Market analysts point to RIM’s hesitation in moving into the tablet market, as well as its competitive disadvantage against the app-heavy iPhone and Android.  The company’s first foray into the tablet market earlier this year, an email-less Playbook, confused tech enthusiasts and bombed commercially. The BlackBerry’s major selling point for years has been its highly secure email system, yet the Playbook could only connect to email through a physical connection to a smartphone.

In addition, RIM has been slow to adapt to the world of smartphone apps.   Though RIM has the highest revenue per app, the volume of competing Apps overwhelms any possible gained advantage:  Apple has over 500,000 apps and Android carries nearly 240,000, while the BlackBerry App World only carries 38,753 apps.
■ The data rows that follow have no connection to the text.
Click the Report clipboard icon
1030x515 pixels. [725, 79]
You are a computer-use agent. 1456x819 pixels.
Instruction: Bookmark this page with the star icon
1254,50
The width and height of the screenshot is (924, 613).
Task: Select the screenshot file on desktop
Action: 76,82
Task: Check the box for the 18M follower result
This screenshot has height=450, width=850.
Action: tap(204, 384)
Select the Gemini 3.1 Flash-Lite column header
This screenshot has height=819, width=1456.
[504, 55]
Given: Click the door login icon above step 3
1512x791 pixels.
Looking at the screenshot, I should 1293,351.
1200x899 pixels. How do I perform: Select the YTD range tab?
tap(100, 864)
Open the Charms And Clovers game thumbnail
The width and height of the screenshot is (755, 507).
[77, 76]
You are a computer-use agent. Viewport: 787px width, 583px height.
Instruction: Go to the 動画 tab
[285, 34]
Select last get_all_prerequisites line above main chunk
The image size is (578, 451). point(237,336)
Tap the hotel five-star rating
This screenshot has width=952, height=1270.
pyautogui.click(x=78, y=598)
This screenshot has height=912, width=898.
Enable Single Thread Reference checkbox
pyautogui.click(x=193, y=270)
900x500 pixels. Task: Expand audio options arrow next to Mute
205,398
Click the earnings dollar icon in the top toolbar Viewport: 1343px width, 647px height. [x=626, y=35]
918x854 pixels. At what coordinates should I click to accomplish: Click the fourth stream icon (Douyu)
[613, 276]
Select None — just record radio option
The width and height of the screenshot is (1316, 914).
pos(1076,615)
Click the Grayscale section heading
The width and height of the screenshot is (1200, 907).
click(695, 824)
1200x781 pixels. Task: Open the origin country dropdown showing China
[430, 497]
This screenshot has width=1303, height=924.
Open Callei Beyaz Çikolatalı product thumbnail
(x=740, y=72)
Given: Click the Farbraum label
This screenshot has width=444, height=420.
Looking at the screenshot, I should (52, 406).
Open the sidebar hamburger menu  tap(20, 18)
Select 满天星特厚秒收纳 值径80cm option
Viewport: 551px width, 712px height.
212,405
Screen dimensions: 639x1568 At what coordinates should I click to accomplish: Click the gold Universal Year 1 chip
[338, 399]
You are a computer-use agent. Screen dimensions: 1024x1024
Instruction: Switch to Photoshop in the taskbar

Traditionally the weapon of choice for government employees, BlackBerries are being abandoned by the federal workforce in huge numbers.  A June story in The Washington Post illustrated the increase of iPhones, iPads, and Androids in the Blackberry-dominated federal government, as workers found that consumer technologies consistently performed better than what the federal government often provided.

The Post cited Charlie Wolf, an analyst for the investment bank Needham & Co., as calling the BlackBerry a  “one-trick pony.” (Feds to shut down 800 data centers by 2012)

“The one trick was their secure messaging platform,” he said. “[RIM’s] management has yet to understand that the world has changed. They didn’t understand that it was a software game going forward.”